MHI will need to actively engage committee members, administration officials and external stakeholder groups at the national and grassroots level to ensure manufactured housing is on a level playing field in any new housing finance system.
Priority: Tax Reform
Section 45L of the tax code provides a credit of $1,000 to manufacturers of Energy Star HUD Code manufactured homes and $2,000 for modular homes. The credit was originally enacted as part of the Energy Policy Act of 2005 and for the past several years has been extended on an annual/temporary basis.

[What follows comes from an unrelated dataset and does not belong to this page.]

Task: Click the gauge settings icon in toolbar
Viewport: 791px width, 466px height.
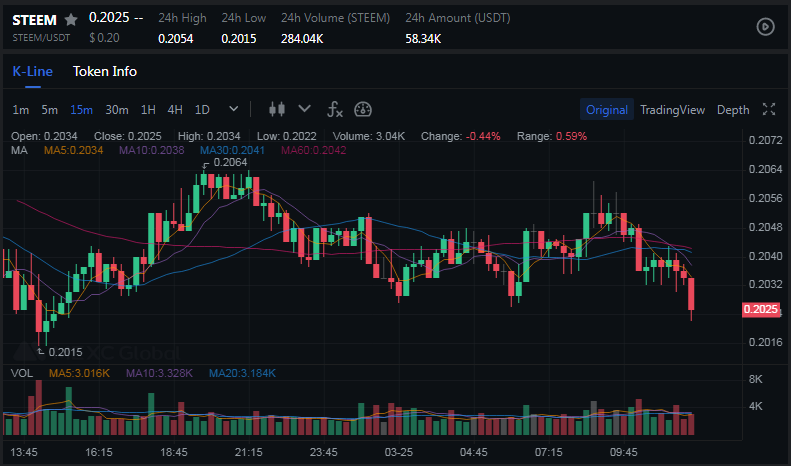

The credit officially expired December 31, 2009.
MHI has worked to extend the credit for one year as part of tax extension legislation (H.R. 4213) that was approved by the House in May 2010. The Senate has been unable to move the measure due to objections over the costs associated with extending various tax cuts.
MHI has also worked with Sen. Olympia Snowe (R-ME) to introduce stand-alone legislation (S. 1637) that would increase the credit and extend it for three years. Congressman David Reichert (R-WA) has introduced similar legislation (H.R. 4226) in the House.

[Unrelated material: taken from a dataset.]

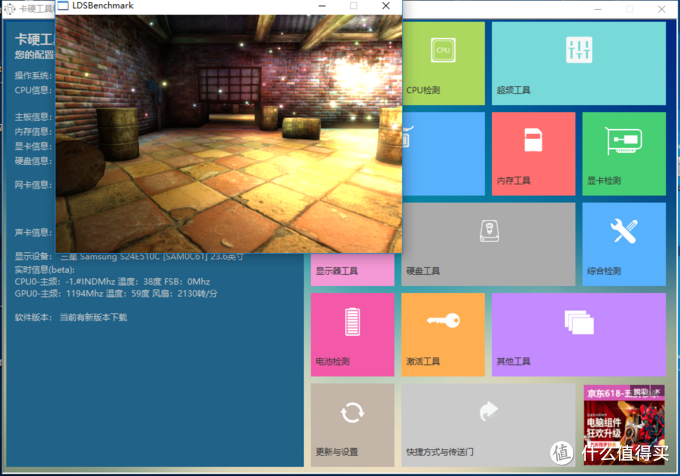The height and width of the screenshot is (476, 680).
Task: Open the 快捷方式与传送门 shortcuts tile
Action: point(488,424)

Regardless of whether tax extenders legislation is enacted during the 111th Congress, the need to pass an extension will again arise early in 2011. The ability to rely on the long-term availability of the new energy efficient home tax credit is of critical importance to manufactured homebuilders. In addition, with energy efficiency standards potentially becoming more stringent the cost to builders to produce such homes will also increase.
In 2011, MHI will work to pursue a strategy that: 1) increases the amount of the tax credit; 2) provides for a long-term/permanent enactment of the tax credit; and 3) potentially monetizes the tax credit. MHI will also examine other options to provide maximum benefit to the industry.
Priority: Energy Issues
In May 2010, the House adopted legislation (H.R. 5019) endorsed by MHI that would provide owners of manufactured homes constructed prior to 1976 with a rebate of up to $7,500 to use towards the purchase of a new Energy Star qualified manufactured home and provide up to $2,500 for decommissioning of the old home.
The measure is based on legislation (H.R. 1749) developed by Rep. Baron Hill (D-IN) in collaboration with MHI. Sen. Jon Tester (D-MT) introduced similar legislation (S. 1320) that was marked up by the Senate Environment and Natural Resources Committee on August 5, 2010.
While there is still ample opportunity for the measure to be enacted this Congress, if the measure is not adopted this legislative session it will remain a priority for passage during the 112th Congress.
EISA Energy Efficiency Standards
The Energy Independence and Security Act of 2007 (EISA; P.L. 110-140) contains provisions requiring the Department of Energy (DOE) to establish and implement energy efficiency standards for manufactured housing (Sec. 413).
The bill specifically tasks the agency with developing regulations, in consultation with the Department of Housing and Urban Development (HUD), that are based on “the most recent version” of the International Energy Conservation Code (IECC) and that:
- take into consideration the design and factory construction techniques of manufactured homes
- are based on HUD-established climate zones
- provide for alternative energy efficiency practices
- are established by 2011 (four years from the bill’s date of enactment)
MHI has developed a legislative proposal that would place responsibility for implementing energy efficiency standards developed by DOE within HUD and ensure that new standards strike a balance between energy efficiency and maximizing housing affordability for very low- and low-income families.
While legislation has not yet been introduced, the 112th Congress may yield opportunities to make targeted revisions to EISA. Despite significant policy differences between Democrats and Republicans on energy issues, there is the expectation that energy legislation of some form could potentially be enacted during the 112th Congress, which could present an opportunity to amend the EISA statute.